Put these lines into a numbered list, leaving out blank lines and omitting the pictures.

###

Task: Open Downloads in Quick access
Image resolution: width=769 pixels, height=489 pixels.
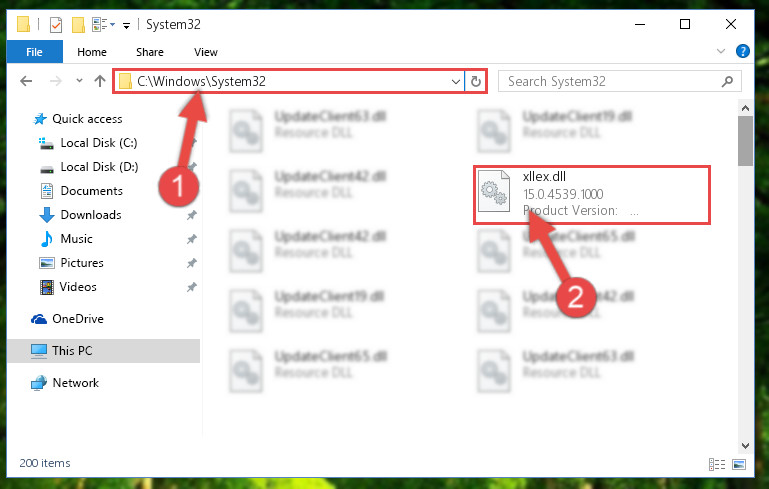Action: coord(91,215)
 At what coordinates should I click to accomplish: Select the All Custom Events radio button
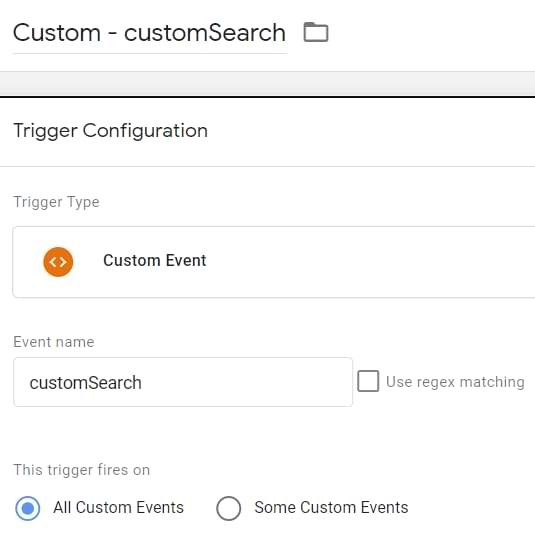point(28,508)
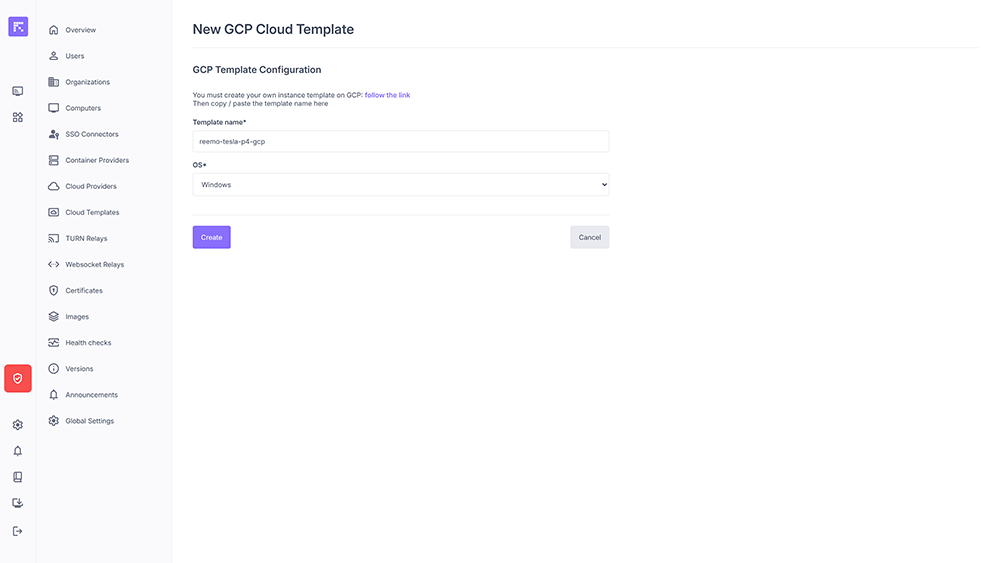The width and height of the screenshot is (1000, 563).
Task: Click the Template name input field
Action: [x=400, y=141]
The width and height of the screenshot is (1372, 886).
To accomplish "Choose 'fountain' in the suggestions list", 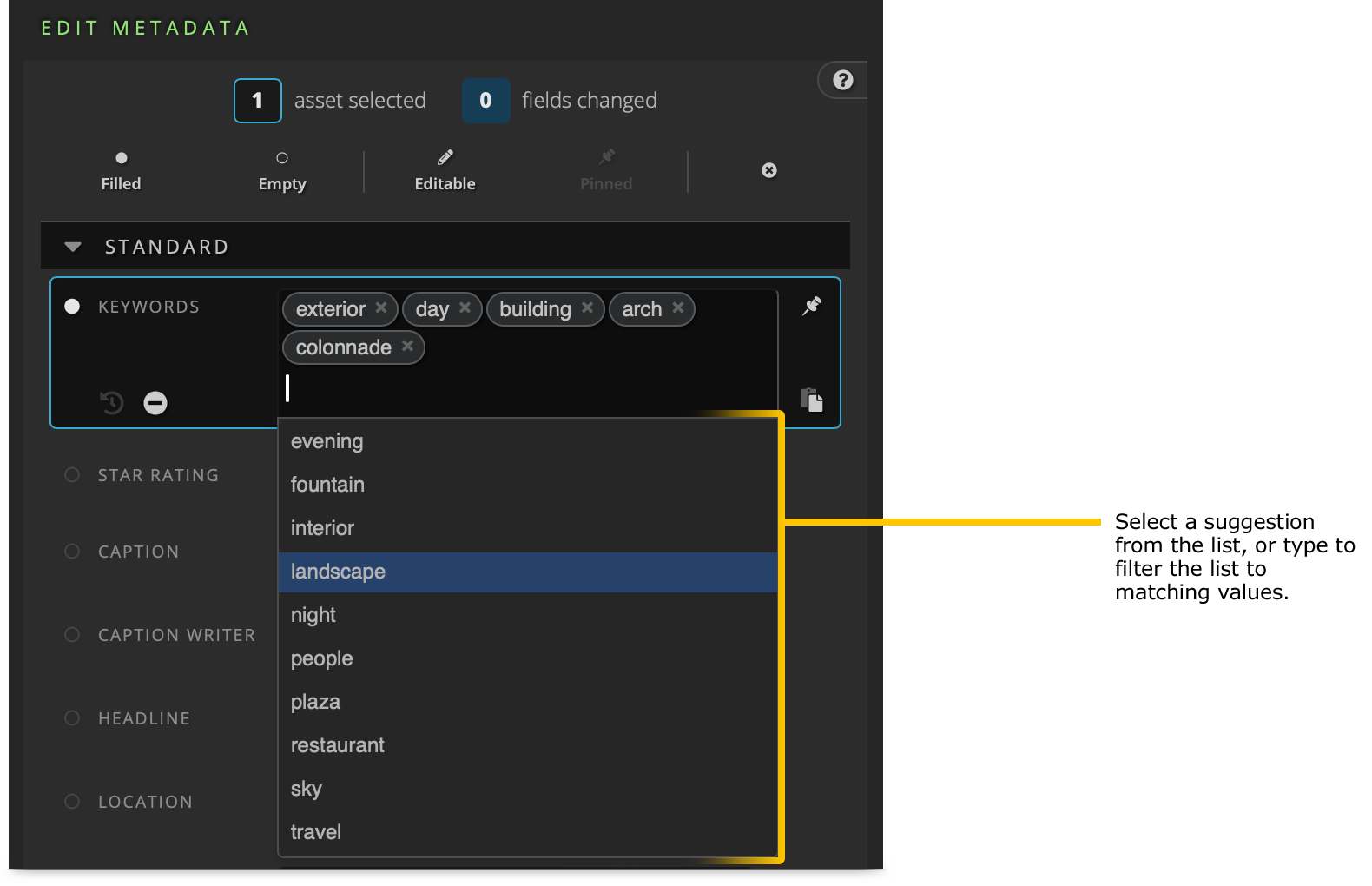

###

- OUTPUT OF THE EXERCISE -
1. Task: Open Downloads in Quick access
2. Image resolution: width=769 pixels, height=489 pixels.
3. Action: coord(91,215)
4.  At what coordinates should I click to accomplish: Select the All Custom Events radio button
5. point(28,508)
6. The width and height of the screenshot is (1000, 563).
7. Task: Click the Template name input field
8. Action: [x=400, y=141]
9. The width and height of the screenshot is (1372, 886).
10. To accomplish "Choose 'fountain' in the suggestions list", 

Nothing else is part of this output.